### TASK OBJECTIVE:
Print the complete listing so that it matches the original exactly.

══════

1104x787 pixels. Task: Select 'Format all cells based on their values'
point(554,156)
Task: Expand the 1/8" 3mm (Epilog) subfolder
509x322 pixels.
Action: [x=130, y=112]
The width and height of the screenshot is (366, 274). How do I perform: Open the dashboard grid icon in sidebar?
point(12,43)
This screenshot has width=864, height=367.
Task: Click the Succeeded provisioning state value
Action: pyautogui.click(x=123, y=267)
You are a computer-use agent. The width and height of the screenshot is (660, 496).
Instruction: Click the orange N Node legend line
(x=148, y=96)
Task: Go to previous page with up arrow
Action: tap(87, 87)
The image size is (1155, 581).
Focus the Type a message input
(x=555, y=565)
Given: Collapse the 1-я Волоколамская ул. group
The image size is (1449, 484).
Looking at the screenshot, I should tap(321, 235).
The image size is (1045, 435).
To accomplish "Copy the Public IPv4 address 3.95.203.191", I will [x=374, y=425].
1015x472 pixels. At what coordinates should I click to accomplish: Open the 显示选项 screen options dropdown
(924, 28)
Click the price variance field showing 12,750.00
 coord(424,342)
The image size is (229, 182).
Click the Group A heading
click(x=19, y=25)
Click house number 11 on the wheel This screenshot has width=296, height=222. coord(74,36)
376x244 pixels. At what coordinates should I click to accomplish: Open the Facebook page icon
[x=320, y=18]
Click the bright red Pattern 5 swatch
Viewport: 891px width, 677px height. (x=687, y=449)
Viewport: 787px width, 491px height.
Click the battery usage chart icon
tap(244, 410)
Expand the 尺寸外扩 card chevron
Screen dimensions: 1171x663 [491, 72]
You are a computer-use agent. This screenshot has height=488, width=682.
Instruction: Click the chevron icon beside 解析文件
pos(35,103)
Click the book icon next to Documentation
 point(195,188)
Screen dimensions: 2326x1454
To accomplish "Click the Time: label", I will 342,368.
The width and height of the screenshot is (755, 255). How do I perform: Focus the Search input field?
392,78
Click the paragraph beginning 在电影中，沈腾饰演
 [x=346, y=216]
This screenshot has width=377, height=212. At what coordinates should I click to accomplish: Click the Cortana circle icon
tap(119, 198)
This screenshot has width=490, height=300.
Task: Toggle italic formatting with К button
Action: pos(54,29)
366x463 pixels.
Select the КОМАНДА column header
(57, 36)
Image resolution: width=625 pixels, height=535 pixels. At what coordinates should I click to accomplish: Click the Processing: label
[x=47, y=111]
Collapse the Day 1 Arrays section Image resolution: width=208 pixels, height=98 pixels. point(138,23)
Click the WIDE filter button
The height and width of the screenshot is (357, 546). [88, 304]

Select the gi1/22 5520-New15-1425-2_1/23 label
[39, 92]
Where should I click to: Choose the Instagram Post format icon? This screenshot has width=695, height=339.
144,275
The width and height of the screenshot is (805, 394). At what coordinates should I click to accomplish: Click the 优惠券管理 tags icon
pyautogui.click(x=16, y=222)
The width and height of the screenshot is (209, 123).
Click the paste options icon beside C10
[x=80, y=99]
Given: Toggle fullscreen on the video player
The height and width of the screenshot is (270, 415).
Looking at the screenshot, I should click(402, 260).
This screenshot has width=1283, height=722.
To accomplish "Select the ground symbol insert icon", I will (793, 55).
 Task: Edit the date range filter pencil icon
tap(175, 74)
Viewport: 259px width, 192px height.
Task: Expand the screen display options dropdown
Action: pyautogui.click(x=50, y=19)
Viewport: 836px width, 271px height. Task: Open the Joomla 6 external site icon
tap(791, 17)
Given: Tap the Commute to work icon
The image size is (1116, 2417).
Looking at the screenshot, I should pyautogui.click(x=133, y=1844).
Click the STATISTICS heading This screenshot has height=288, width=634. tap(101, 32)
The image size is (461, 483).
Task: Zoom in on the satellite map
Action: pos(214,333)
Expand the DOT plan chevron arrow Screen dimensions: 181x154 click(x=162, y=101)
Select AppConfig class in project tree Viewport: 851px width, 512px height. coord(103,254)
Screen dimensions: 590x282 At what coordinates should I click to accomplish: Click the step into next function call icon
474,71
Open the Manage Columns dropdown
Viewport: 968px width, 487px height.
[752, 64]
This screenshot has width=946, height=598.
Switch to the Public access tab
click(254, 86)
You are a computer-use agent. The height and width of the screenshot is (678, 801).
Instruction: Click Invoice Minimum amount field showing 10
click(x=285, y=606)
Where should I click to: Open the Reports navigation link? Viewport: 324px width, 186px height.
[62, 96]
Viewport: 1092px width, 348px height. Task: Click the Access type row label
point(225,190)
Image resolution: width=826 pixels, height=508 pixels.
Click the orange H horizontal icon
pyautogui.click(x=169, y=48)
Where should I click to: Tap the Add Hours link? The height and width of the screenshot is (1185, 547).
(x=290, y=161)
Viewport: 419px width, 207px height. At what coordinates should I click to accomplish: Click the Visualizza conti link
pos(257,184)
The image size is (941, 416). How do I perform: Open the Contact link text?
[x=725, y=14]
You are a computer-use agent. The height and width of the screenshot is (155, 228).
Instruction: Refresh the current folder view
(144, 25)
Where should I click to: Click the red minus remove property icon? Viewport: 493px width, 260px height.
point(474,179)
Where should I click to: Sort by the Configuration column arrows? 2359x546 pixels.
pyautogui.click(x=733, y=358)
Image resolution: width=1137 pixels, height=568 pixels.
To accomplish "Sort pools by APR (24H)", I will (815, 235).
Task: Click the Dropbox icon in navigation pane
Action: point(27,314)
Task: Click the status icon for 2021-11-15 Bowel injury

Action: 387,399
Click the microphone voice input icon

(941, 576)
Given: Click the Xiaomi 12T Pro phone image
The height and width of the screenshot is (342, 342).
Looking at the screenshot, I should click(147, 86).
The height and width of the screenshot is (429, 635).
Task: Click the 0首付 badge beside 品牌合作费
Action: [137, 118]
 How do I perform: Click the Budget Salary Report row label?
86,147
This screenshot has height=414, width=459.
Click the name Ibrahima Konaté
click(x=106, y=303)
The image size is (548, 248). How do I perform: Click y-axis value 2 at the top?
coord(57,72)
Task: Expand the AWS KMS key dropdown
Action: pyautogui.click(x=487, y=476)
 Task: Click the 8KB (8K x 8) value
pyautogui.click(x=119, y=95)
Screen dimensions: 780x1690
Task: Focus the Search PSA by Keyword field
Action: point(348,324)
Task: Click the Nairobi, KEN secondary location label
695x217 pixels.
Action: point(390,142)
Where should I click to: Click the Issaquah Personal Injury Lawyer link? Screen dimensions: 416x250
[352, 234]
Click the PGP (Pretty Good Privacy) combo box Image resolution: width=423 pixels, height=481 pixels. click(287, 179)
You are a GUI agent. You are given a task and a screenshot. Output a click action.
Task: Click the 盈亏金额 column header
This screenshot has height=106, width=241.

══════

### OUTPUT OF THE TASK:
1104x787 pixels. Task: Select 'Format all cells based on their values'
point(554,156)
Task: Expand the 1/8" 3mm (Epilog) subfolder
509x322 pixels.
Action: [x=130, y=112]
The width and height of the screenshot is (366, 274). How do I perform: Open the dashboard grid icon in sidebar?
point(12,43)
This screenshot has width=864, height=367.
Task: Click the Succeeded provisioning state value
Action: pyautogui.click(x=123, y=267)
You are a computer-use agent. The width and height of the screenshot is (660, 496).
Instruction: Click the orange N Node legend line
(x=148, y=96)
Task: Go to previous page with up arrow
Action: tap(87, 87)
The image size is (1155, 581).
Focus the Type a message input
(x=555, y=565)
Given: Collapse the 1-я Волоколамская ул. group
The image size is (1449, 484).
Looking at the screenshot, I should tap(321, 235).
The image size is (1045, 435).
To accomplish "Copy the Public IPv4 address 3.95.203.191", I will [x=374, y=425].
1015x472 pixels. At what coordinates should I click to accomplish: Open the 显示选项 screen options dropdown
(924, 28)
Click the price variance field showing 12,750.00
 coord(424,342)
The image size is (229, 182).
Click the Group A heading
click(x=19, y=25)
Click house number 11 on the wheel This screenshot has width=296, height=222. coord(74,36)
376x244 pixels. At what coordinates should I click to accomplish: Open the Facebook page icon
[x=320, y=18]
Click the bright red Pattern 5 swatch
Viewport: 891px width, 677px height. (x=687, y=449)
Viewport: 787px width, 491px height.
Click the battery usage chart icon
tap(244, 410)
Expand the 尺寸外扩 card chevron
Screen dimensions: 1171x663 [491, 72]
You are a computer-use agent. This screenshot has height=488, width=682.
Instruction: Click the chevron icon beside 解析文件
pos(35,103)
Click the book icon next to Documentation
 point(195,188)
Screen dimensions: 2326x1454
To accomplish "Click the Time: label", I will 342,368.
The width and height of the screenshot is (755, 255). How do I perform: Focus the Search input field?
392,78
Click the paragraph beginning 在电影中，沈腾饰演
 [x=346, y=216]
This screenshot has width=377, height=212. At what coordinates should I click to accomplish: Click the Cortana circle icon
tap(119, 198)
This screenshot has width=490, height=300.
Task: Toggle italic formatting with К button
Action: pos(54,29)
366x463 pixels.
Select the КОМАНДА column header
(57, 36)
Image resolution: width=625 pixels, height=535 pixels. At what coordinates should I click to accomplish: Click the Processing: label
[x=47, y=111]
Collapse the Day 1 Arrays section Image resolution: width=208 pixels, height=98 pixels. point(138,23)
Click the WIDE filter button
The height and width of the screenshot is (357, 546). [88, 304]

Select the gi1/22 5520-New15-1425-2_1/23 label
[39, 92]
Where should I click to: Choose the Instagram Post format icon? This screenshot has width=695, height=339.
144,275
The width and height of the screenshot is (805, 394). At what coordinates should I click to accomplish: Click the 优惠券管理 tags icon
pyautogui.click(x=16, y=222)
The width and height of the screenshot is (209, 123).
Click the paste options icon beside C10
[x=80, y=99]
Given: Toggle fullscreen on the video player
The height and width of the screenshot is (270, 415).
Looking at the screenshot, I should click(402, 260).
This screenshot has width=1283, height=722.
To accomplish "Select the ground symbol insert icon", I will (793, 55).
 Task: Edit the date range filter pencil icon
tap(175, 74)
Viewport: 259px width, 192px height.
Task: Expand the screen display options dropdown
Action: pyautogui.click(x=50, y=19)
Viewport: 836px width, 271px height. Task: Open the Joomla 6 external site icon
tap(791, 17)
Given: Tap the Commute to work icon
The image size is (1116, 2417).
Looking at the screenshot, I should pyautogui.click(x=133, y=1844).
Click the STATISTICS heading This screenshot has height=288, width=634. tap(101, 32)
The image size is (461, 483).
Task: Zoom in on the satellite map
Action: pos(214,333)
Expand the DOT plan chevron arrow Screen dimensions: 181x154 click(x=162, y=101)
Select AppConfig class in project tree Viewport: 851px width, 512px height. coord(103,254)
Screen dimensions: 590x282 At what coordinates should I click to accomplish: Click the step into next function call icon
474,71
Open the Manage Columns dropdown
Viewport: 968px width, 487px height.
[752, 64]
This screenshot has width=946, height=598.
Switch to the Public access tab
click(254, 86)
You are a computer-use agent. The height and width of the screenshot is (678, 801).
Instruction: Click Invoice Minimum amount field showing 10
click(x=285, y=606)
Where should I click to: Open the Reports navigation link? Viewport: 324px width, 186px height.
[62, 96]
Viewport: 1092px width, 348px height. Task: Click the Access type row label
point(225,190)
Image resolution: width=826 pixels, height=508 pixels.
Click the orange H horizontal icon
pyautogui.click(x=169, y=48)
Where should I click to: Tap the Add Hours link? The height and width of the screenshot is (1185, 547).
(x=290, y=161)
Viewport: 419px width, 207px height. At what coordinates should I click to accomplish: Click the Visualizza conti link
pos(257,184)
The image size is (941, 416). How do I perform: Open the Contact link text?
[x=725, y=14]
You are a computer-use agent. The height and width of the screenshot is (155, 228).
Instruction: Refresh the current folder view
(144, 25)
Where should I click to: Click the red minus remove property icon? Viewport: 493px width, 260px height.
point(474,179)
Where should I click to: Sort by the Configuration column arrows? 2359x546 pixels.
pyautogui.click(x=733, y=358)
Image resolution: width=1137 pixels, height=568 pixels.
To accomplish "Sort pools by APR (24H)", I will (815, 235).
Task: Click the Dropbox icon in navigation pane
Action: point(27,314)
Task: Click the status icon for 2021-11-15 Bowel injury

Action: 387,399
Click the microphone voice input icon

(941, 576)
Given: Click the Xiaomi 12T Pro phone image
The height and width of the screenshot is (342, 342).
Looking at the screenshot, I should click(147, 86).
The height and width of the screenshot is (429, 635).
Task: Click the 0首付 badge beside 品牌合作费
Action: [137, 118]
 How do I perform: Click the Budget Salary Report row label?
86,147
This screenshot has height=414, width=459.
Click the name Ibrahima Konaté
click(x=106, y=303)
The image size is (548, 248). How do I perform: Click y-axis value 2 at the top?
coord(57,72)
Task: Expand the AWS KMS key dropdown
Action: pyautogui.click(x=487, y=476)
 Task: Click the 8KB (8K x 8) value
pyautogui.click(x=119, y=95)
Screen dimensions: 780x1690
Task: Focus the Search PSA by Keyword field
Action: point(348,324)
Task: Click the Nairobi, KEN secondary location label
695x217 pixels.
Action: point(390,142)
Where should I click to: Click the Issaquah Personal Injury Lawyer link? Screen dimensions: 416x250
[352, 234]
Click the PGP (Pretty Good Privacy) combo box Image resolution: width=423 pixels, height=481 pixels. click(287, 179)
You are a GUI agent. You are given a task and a screenshot. Output a click action.
Task: Click the 盈亏金额 column header
This screenshot has height=106, width=241.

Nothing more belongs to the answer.